WESTERN BUREAU:
ORGANISED CRIME and money laundering, trade, investment, the fight against HIV/AIDS and reform of the United Nations will be main agenda items for discussion at the Canada/Caricom Summit which begins tomorrow.
Money laundering will be discussed in the context of the reform of tax haven laws as suggested by the Organisation for Economic Co-operation and Development (OECD).
The OECD has been described as a think tank, monitoring agency, rich man's club, and an unacademic university at various times. It is in fact a group of 29 member countries which produce two thirds of the world's goods and services, that "provide governments a setting in which to discuss, develop and perfect economic and social policies".

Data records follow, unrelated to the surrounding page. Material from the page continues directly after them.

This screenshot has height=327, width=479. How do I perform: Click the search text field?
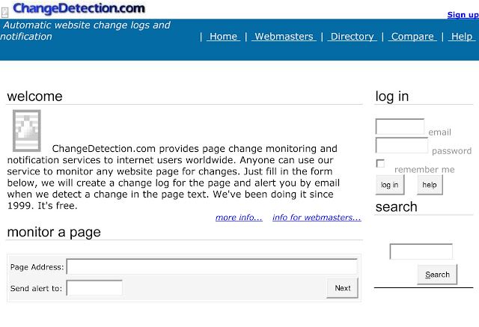click(421, 251)
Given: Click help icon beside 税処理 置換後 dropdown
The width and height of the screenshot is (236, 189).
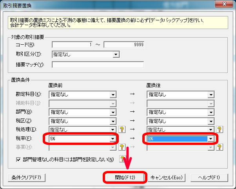Looking at the screenshot, I should (x=220, y=129).
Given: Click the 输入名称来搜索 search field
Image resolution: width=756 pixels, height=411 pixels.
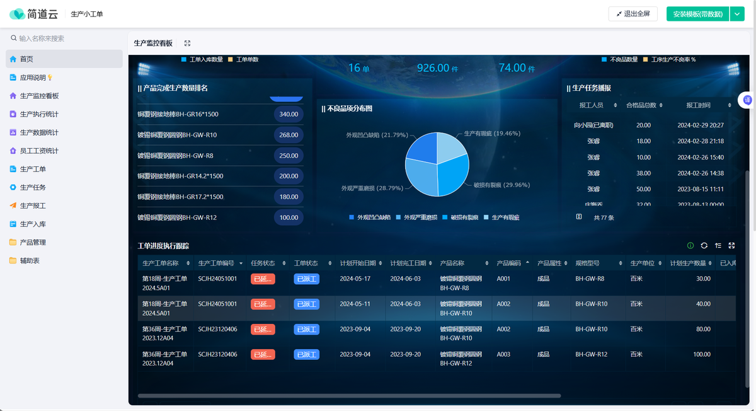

An OECD working group has criticised some aspects of the Caribbean tax havens, suggesting they had become outposts for laundering drug money and other proceeds from crime.
Also high on the agenda is the Third Summit of the Americas which Canada will host in April in Quebec. Cuba, which continues to be the target of United States economic sanctions, is expected to be invited to this meeting.
Officials in the Office of the Prime Minister (Jamaica) said the agenda which was set for the aborted September meeting remains basically the same.
The summit was cancelled in September following the death of former Canadian Prime Minister Pierre Trudeau while incumbent PM Jean Chretien was enroute to Montego Bay.
Two important meetings will immediately precede the Montego Bay Summit, according to a release from the Jamaica Information Service: a caucus of heads of CARICOM and Haiti and a meeting between Prime Ministers Patterson and Chretien.